Fentanyl Detection with Thermal Desorption PTR-MS
Low-vapor-pressure street drugs are commonly analyzed by thermal desorption of a swabbed sample into a detector. In the first experiment, an aqueous solution was injected onto the glass surface of a thermal desorption oven, delivering 10 ng of fentanyl to a Vocus 2R PTR-TOF. PTR ionization of the fentanyl molecule in the Vocus reaction cell produced protonated ions with limited fragmentation.
As depicted in Figure 1, the composition of the main mass spectral peak was determined by a molecular formula search based on the observed exact mass of the peak. The experimentally determined exact mass is within 2.8 ppm of the mass of protonated fentanyl, C22H28N2O·H+. This identification was evaluated by comparison of the measured isotopic pattern to the theoretical distribution (lower panel), and the agreement of the two supported the molecular fentanyl assignment

Collision Induced Dissociation of Fentanyl
The identification was further evaluated by structural analysis based on controlled collision induced dissociation (CID) in the ion lenses immediately after the Vocus reaction cell (CID, Figure 2). With this procedure it was possible to intentionally induce the formation of fragment ions, which are structurally unique to fentanyl. During analysis, conditions were scanned from the standard Vocus settings, where only protonated fentanyl was observed, to higher collisional energies, which produced fragment ions detected at 105.070 Th (C8H9+) and at 188.144 Th (C13H18N+), corresponding to known fentanyl fragments from MS/MS databases.
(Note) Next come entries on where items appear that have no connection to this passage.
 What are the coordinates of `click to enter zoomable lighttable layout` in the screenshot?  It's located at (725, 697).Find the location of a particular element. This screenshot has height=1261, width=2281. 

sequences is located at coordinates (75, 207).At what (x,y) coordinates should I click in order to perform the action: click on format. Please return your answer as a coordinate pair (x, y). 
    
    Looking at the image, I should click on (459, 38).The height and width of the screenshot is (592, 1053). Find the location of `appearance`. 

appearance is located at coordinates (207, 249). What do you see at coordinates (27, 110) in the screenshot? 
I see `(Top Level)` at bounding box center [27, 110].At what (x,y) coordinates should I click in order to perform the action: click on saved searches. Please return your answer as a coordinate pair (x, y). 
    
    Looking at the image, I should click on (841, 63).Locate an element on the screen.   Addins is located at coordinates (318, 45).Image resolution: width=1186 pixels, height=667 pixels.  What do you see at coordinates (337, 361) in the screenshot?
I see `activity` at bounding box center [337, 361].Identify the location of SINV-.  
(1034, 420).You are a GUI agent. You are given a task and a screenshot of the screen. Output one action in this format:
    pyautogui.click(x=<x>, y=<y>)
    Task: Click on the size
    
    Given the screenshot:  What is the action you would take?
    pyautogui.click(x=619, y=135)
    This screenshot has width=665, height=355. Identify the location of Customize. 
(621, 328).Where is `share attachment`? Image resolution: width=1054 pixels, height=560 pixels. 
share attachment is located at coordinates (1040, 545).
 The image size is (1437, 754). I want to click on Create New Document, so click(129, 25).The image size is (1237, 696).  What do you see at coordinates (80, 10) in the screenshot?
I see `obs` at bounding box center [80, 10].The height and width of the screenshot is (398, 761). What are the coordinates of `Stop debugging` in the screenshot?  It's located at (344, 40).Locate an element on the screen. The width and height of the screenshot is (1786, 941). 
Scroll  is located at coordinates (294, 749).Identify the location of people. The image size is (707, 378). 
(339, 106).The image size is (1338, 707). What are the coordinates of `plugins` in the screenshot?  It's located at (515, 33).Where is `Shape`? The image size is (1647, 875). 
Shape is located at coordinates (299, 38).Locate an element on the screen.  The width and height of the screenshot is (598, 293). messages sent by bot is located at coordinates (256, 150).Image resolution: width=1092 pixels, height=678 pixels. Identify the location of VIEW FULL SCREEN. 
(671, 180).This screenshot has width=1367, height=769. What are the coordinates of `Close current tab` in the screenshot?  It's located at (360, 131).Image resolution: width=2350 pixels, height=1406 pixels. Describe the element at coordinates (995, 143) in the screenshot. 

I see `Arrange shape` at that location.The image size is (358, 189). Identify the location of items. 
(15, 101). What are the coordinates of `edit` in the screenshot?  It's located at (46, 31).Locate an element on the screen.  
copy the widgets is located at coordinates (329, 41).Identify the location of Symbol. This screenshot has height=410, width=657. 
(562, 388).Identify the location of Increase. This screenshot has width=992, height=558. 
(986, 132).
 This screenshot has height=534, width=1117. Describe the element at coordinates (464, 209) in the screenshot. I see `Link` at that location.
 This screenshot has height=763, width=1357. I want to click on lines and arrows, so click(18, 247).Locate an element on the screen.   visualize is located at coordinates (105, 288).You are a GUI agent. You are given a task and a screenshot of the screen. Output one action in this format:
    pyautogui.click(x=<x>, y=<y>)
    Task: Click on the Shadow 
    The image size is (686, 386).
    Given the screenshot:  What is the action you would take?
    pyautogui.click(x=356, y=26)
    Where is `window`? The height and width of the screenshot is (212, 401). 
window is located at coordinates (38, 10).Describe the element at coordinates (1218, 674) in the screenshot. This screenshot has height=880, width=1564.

Analyzing a Swab Containing Fentanyl
These results demonstrate the confident detection of fentanyl deposition on the clean glass surface of the thermal desorption oven, but the real world is more challenging, requiring detection of traces of fentanyl in complex mixtures. To simulate a complicated real-world sample, 10 ng of fentanyl were deposited on uncleaned filter paper. The sample was then placed on the thermal desorption oven for online detection with the Vocus 2R PTR-TOF. Figure 3 shows an example spectrum. The high mass resolving power of the Vocus 2R (M/ΔM = 15000) enables separation of fentanyl ion peaks from interferences that are present near both the parent and first order isotope ion peaks. Without such separation power, the presence of interfering ions would hinder or prevent fentanyl identification and quantification. Single digit nanogram detection limits were achieved under clean desorption conditions. Faster desorption rates for example from a swab desorber would result in even lower detection limits.

Fentanyl Detection Conclusion
The combination of the Vocus 2R PTR-TOF and a thermal desorption system allows real-time fentanyl detection, identification, and quantification from a swab without any sample preparation or pre-concentration step. Exact mass analysis is validated by isotopic pattern matching and structural analysis by CID. The high mass resolving power of the Vocus 2R is critical to separate the fentanyl peaks from background interferences.